AI Turns Brain Waves into Spoken Words

Summary: Researchers achieved a breakthrough in converting brain signals to audible speech with up to 100% accuracy. The team used brain implants and artificial intelligence to directly map brain activity to speech in patients with epilepsy.

This technology aims to give a voice back to people in a locked-in state, who are paralyzed and cannot speak. The researchers believe that the success of this project marks a significant advance in the realm of Brain-Computer Interfaces.

Key Facts:

Using a combination of brain implants and AI, the researchers were able to predict spoken words with an accuracy of 92-100%.
The team focused their experiments on non-paralyzed people with temporary brain implants, decoding what they said out loud based on their brain activity.
While the technology currently focuses on individual words, future goals include the ability to predict full sentences and paragraphs based on brain activity.

Source: Radboud University

Researchers from Radboud University and the UMC Utrecht have succeeded in transforming brain signals into audible speech.

By decoding signals from the brain through a combination of implants and AI, they were able to predict the words people wanted to say with an accuracy of 92 to 100%.

Their findings are published in the Journal of Neural Engineering this month.

This shows'a person's head. — Researchers around the world are working on ways to recognize words and sentences in brain patterns. Credit: Neuroscience News

The research indicates a promising development in the field of Brain-Computer Interfaces, according to lead author Julia Berezutskaya, researcher at Radboud University’s Donders Institute for Brain, Cognition and Behaviour and UMC Utrecht. Berezutskaya and colleagues at the UMC Utrecht and Radboud University used brain implants in patients with epilepsy to infer what people were saying.

Bringing back voices

“Ultimately, we hope to make this technology available to patients in a locked-in state, who are paralyzed and unable to communicate,” says Berezutskaya.

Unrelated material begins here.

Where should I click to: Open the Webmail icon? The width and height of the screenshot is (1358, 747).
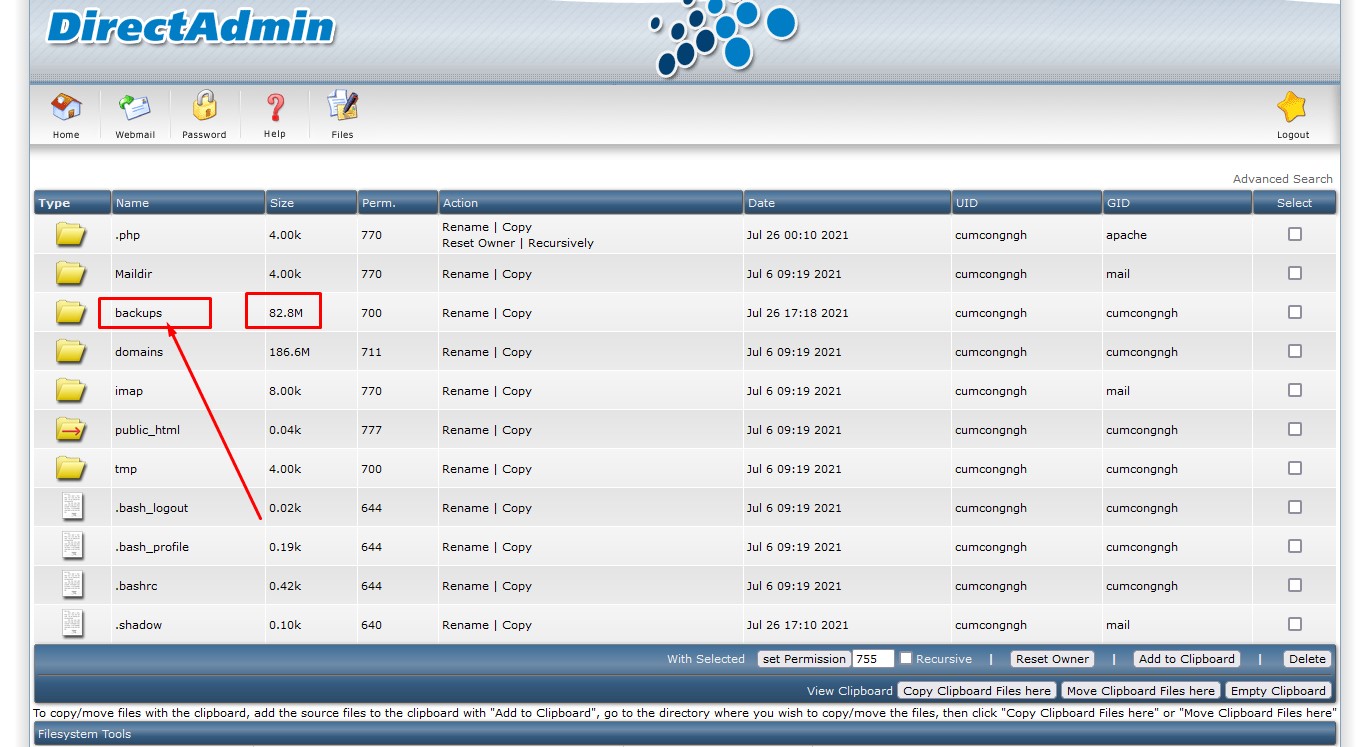(x=134, y=107)
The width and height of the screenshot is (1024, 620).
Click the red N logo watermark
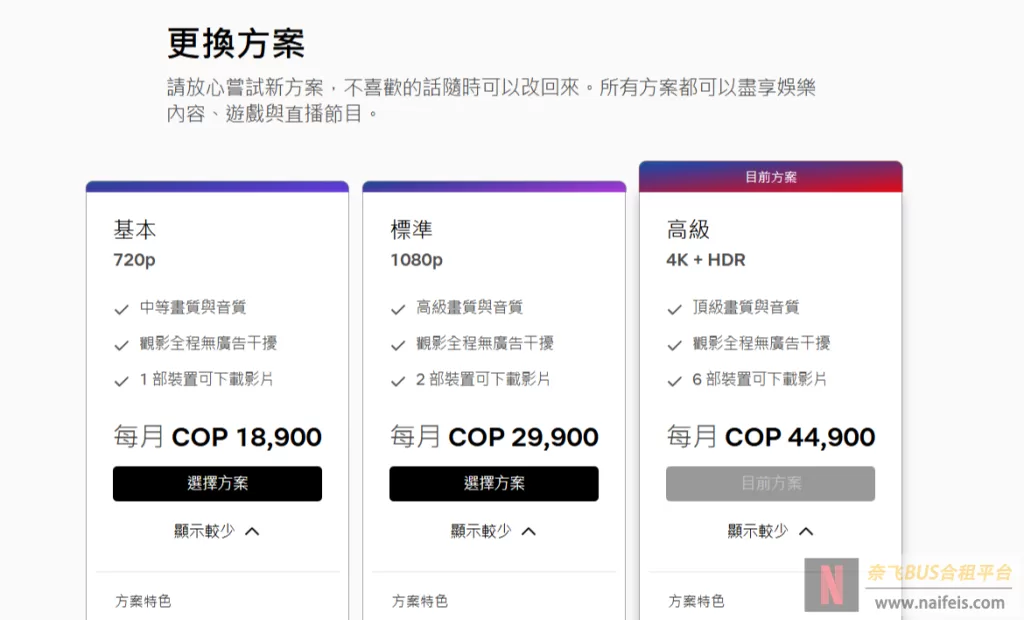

“These people lose the ability to move their muscles, and thus to speak. By developing a brain-computer interface, we can analyse brain activity and give them a voice again.”

For the experiment in their new paper, the researchers asked non-paralyzed people with temporary brain implants to speak a number of words out loud while their brain activity was being measured.

Berezutskaya: “We were then able to establish direct mapping between brain activity on the one hand, and speech on the other hand. We also used advanced artificial intelligence models to translate that brain activity directly into audible speech.

“That means we weren’t just able to guess what people were saying, but we could immediately transform those words into intelligible, understandable sounds. In addition, the reconstructed speech even sounded like the original speaker in their tone of voice and manner of speaking.”

Researchers around the world are working on ways to recognize words and sentences in brain patterns.

The researchers were able to reconstruct intelligible speech with relatively small datasets, showing their models can uncover the complex mapping between brain activity and speech with limited data.

Crucially, they also conducted listening tests with volunteers to evaluate how identifiable the synthesized words were.

The positive results from those tests indicate the technology isn’t just succeeding at identifying words correctly, but also at getting those words across audibly and understandably, just like a real voice.

Limitations

“For now, there’s still a number of limitations,’ warns Berezutskaya. ‘In these experiments, we asked participants to say twelve words out loud, and those were the words we tried to detect.

“In general, predicting individual words is less complicated than predicting entire sentences. In the future, large language models that are used in AI research can be beneficial.

“Our goal is to predict full sentences and paragraphs of what people are trying to say based on their brain activity alone. To get there, we’ll need more experiments, more advanced implants, larger datasets and advanced AI models.

“All these processes will still take a number of years, but it looks like we’re heading in the right direction.”

About this AI and neurotech research news

Author: Thomas Haenen
Source: Radboud University
Contact: Thomas Haenen – Radboud University
Image: The image is credited to Neuroscience News

Original Research: Open access.
“Direct speech reconstruction from sensorimotor brain activity with optimized deep learning models” by Julia Berezutskaya et al. Journal of Neural Engineering

Abstract

Direct speech reconstruction from sensorimotor brain activity with optimized deep learning models

Development of brain-computer interface (BCI) technology is key for enabling communication in individuals who have lost the faculty of speech due to severe motor paralysis.

A BCI control strategy that is gaining attention employs speech decoding from neural data.

Recent studies have shown that a combination of direct neural recordings and advanced computational models can provide promising results.

Understanding which decoding strategies deliver best and directly applicable results is crucial for advancing the field.

In this paper, we optimized and validated a decoding approach based on speech reconstruction directly from high-density electrocorticography recordings from sensorimotor cortex during a speech production task.

We show that 1) dedicated machine learning optimization of reconstruction models is key for achieving the best reconstruction performance; 2) individual word decoding in reconstructed speech achieves 92-100% accuracy (chance level is 8%); 3) direct reconstruction from sensorimotor brain activity produces intelligible speech.

These results underline the need for model optimization in achieving best speech decoding results and highlight the potential that reconstruction-based speech decoding from sensorimotor cortex can offer for development of next-generation BCI technology for communication.